Filed under:Books,News! — Aileen @ 11:08

Look what my brother brought me back from Finland! He has been over there for work for a few months and managed by a funny stroke of luck to find a copy of it – a friend’s mother had it in a box of knitting stuff she’d been given. She sent it over with him. Aren’t knitters the best?!

On my quest for this book, I found out that it was first published in 1947 and remained out of print until 2008. There is a meagre supply of the new reprint out there and can be very hard to get a copy of. Here I have in my hands a copy of the 1947 edition… but bought or gifted in 1958.


20/1/1958

There is a substantial foreword – all in Finnish – from which I gleaned dates and words that I imagine to be fantastically exciting. After that come 100 charts, most in black and white, with only stitch counts, indication of thumb placement and written explanation of the traditional colours used. While I suppose there is less information charted (in comparison to Selbuvotter, for example, which has charts for hand, palm, thumb and gusset increases), this to me is more exciting because it leaves a blank canvas for what you want to do on the palm side.
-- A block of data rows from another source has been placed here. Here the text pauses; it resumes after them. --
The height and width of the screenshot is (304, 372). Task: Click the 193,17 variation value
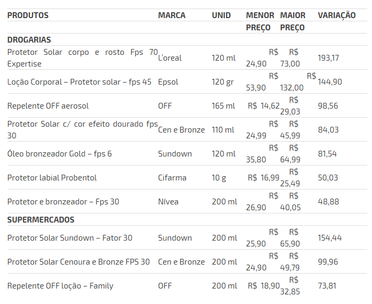coord(328,58)
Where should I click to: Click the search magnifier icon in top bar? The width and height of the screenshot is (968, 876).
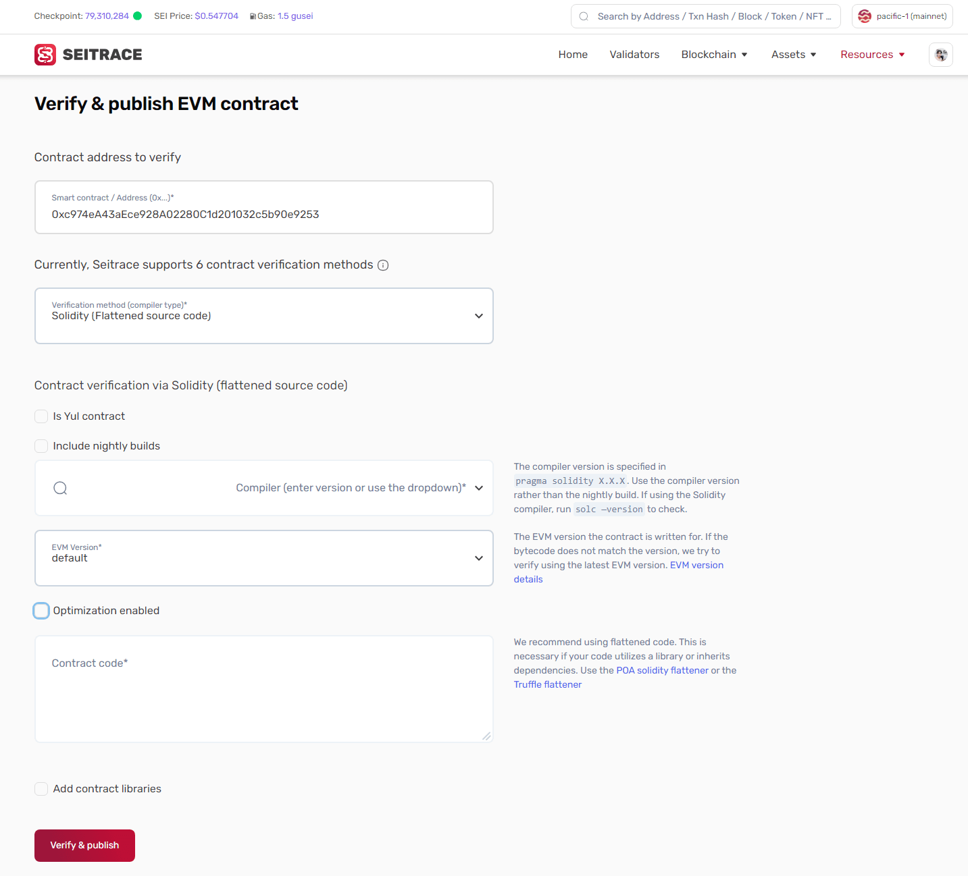click(584, 16)
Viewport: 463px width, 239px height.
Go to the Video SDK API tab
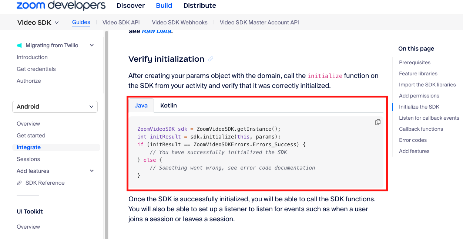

Things such as including my name and phone number for when I lose one or the other spring to mind!

What I love about the book is that it has obviously been used. I wonder which pattern she knitted first? What colours did she use? Did she make them to match her coat? Did she lose one or the other like I always do, and end up making another pair?! There are notes jotted on a few pages, some which are eerily familiar… the division by 4 for how many on each DPN!

I realise that my fascination with mittens is a little unusual, especially since we rarely get severe enough weather to truly warrant mittens, but it has been a developing interest. It started with Favourite Mittens by Robin Hansen, a collection of traditional mittens from Maine and western Canada. Although the patterns didn’t excite me particularly, a large portion of the book was given over to the history of, and interviews with, the people who had donated the regional patterns which I found very interesting. This was followed by Latvian Mittens by Lizbeth Upitis which, too, had lots of history but mittens mostly too OTT for my taste. Then there was Selbuvotter by Terri Shea. This has just the right mix of history and wonderful Norwegian patterns. I’ve knitted three pairs out of it so far. And, although not technically traditional or historical, there were the Snail Mittens from The Knitter’s Book of Yarn.
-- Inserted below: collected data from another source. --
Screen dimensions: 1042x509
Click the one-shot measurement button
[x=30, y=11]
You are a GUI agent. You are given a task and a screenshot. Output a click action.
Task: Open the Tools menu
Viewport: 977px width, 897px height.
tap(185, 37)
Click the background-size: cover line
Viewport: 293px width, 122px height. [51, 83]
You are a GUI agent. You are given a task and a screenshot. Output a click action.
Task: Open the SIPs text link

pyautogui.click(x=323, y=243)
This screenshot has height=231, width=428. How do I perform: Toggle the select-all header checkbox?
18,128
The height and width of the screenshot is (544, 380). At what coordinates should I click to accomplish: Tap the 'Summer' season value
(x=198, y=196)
I think the only logical conclusion is that mittens are to me what socks are to other knitters. Their heel is my thumb gusset. Their toes are my mitten tips. Their cuffs are my… cuffs. Ok. You get the idea. But aren’t mittens just so much more interesting? All the colourwork that make them warmer, work up faster, more fun! Don’t you feel like casting on for a mitten right now? I do… but I have a problem. I have no idea which one to knit.